In my book, How Not to Age, I discuss the role of drugs and supplements and focus on diet and lifestyle approaches to the prevention and treatment of cognitive decline, but there are a few common non-drug, non-supplement, non-lifestyle approaches to dementia treatment. For example, cognitive stimulation therapy, which typically involves group activities and social interaction. There have been at least 44 randomized controlled trials of cognitive stimulation including thousands of participants. ADAS-Cog, short for Alzheimer’s Disease Assessment Scale – Cognitive subscale, is the most commonly used measure of cognition in clinical trials of dementia treatment. A clinically relevant improvement is often defined as a reduction of four or more points on the ADAS-Cog measure.

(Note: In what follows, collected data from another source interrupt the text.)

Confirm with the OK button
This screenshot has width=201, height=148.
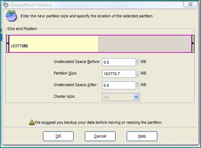coord(58,136)
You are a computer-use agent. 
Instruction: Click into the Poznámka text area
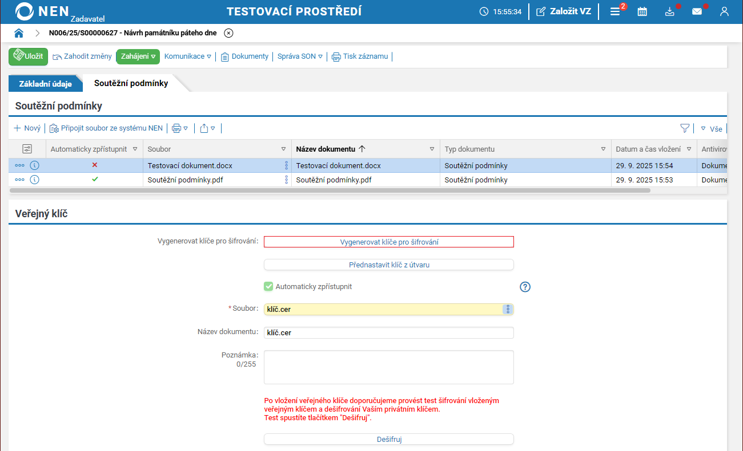click(389, 367)
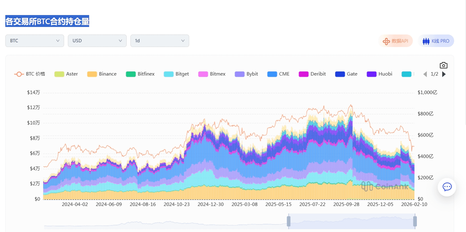466x232 pixels.
Task: Click the camera screenshot icon
Action: coord(443,65)
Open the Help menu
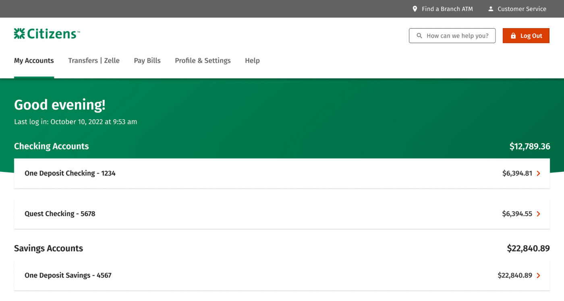 click(252, 60)
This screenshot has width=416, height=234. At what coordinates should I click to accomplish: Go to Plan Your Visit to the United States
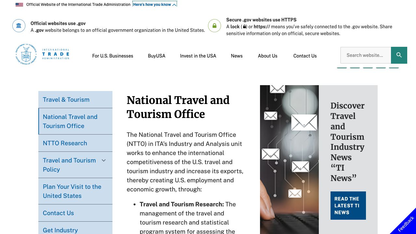72,191
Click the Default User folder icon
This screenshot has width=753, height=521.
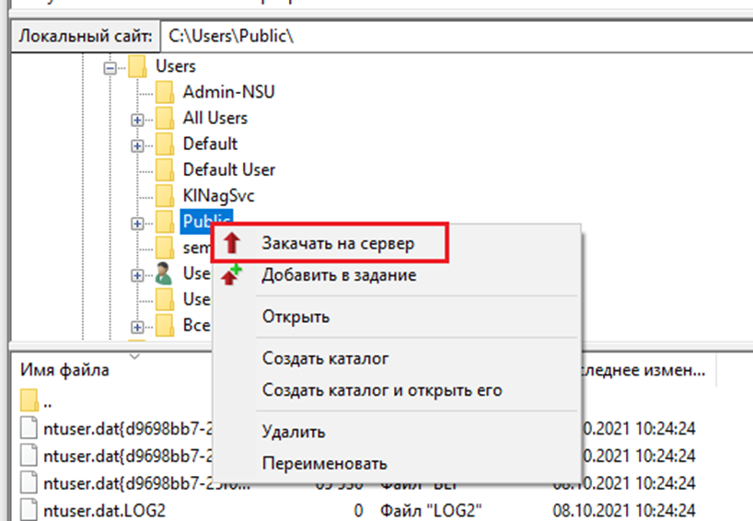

Regrettably, the attenuation of cognitive decline for most of the cognitive stimulation studies averaged only about two points.
You could argue any improvement is better than nothing, but unfortunately the cognitive effects don’t appear to generalize to helping with everyday life situations. You can train people to get better at a computerized “brain game,” but that doesn’t necessarily translate to other arenas. Also, the marginal improvements are temporary. They don’t appear to persist once the intervention period is over.
While cognitive stimulation therapy may have no significant overall effect on quality of life, any kind of group therapy has been shown to improve psychological well-being. As social creatures, social participation is important for mental health throughout the life course, but there is insufficient evidence that it can improve or prevent cognitive dysfunction. Dementia is associated with social isolation, but this may be reverse causation, where the dementia leads to social withdrawal, instead of the other way around.
The same issue comes up all the time with those advocating for “use-it-or-lose-it” mental stimulation to forestall decline. For example, this review in a peer-reviewed aging journal suggested that “if a person solves crosswords four times a week, they can reduce their risk of dementia by 47 percent.” Yes, doing frequent crossword puzzles is associated with lower subsequent dementia risk, but isn’t it more likely that those on the verge of a dementia diagnosis are less likely to be doing crossword puzzles, as a result of their declining cognitive abilities?
Music therapy presents a similar story of improving well-being without necessarily affecting cognition. Even in late stages of dementia, when verbal communication is lost, music can be enjoyed. However, it does not seem to improve brain function. Most (five out of seven) meta-analyses of the 40+ interventional clinical trials of music therapy for people with dementia found no cognitive benefits. And, the few studies that did found the effect was short-lived, disappearing after one to three months. Even though cognition doesn’t seem to be affected, there still may be positive effects in terms of reducing agitation and improving mood and socialization.
One of the kookiest treatments I ran across was cryotherapy, also known as cryostimulation. Those with mild cognitive impairment randomized to short-term exposures to extremely cold temperatures experienced a transient boost in general cognitive functioning (no longer apparent two weeks after daily sessions ended). Study subjects in shorts and a t-shirt were exposed to 58 degrees below zero for two minutes. No, wait, that was the placebo control group exposed to “noncryogenic” temperatures. How low did the experimental group go? Two minutes at more like 200 degrees below zero.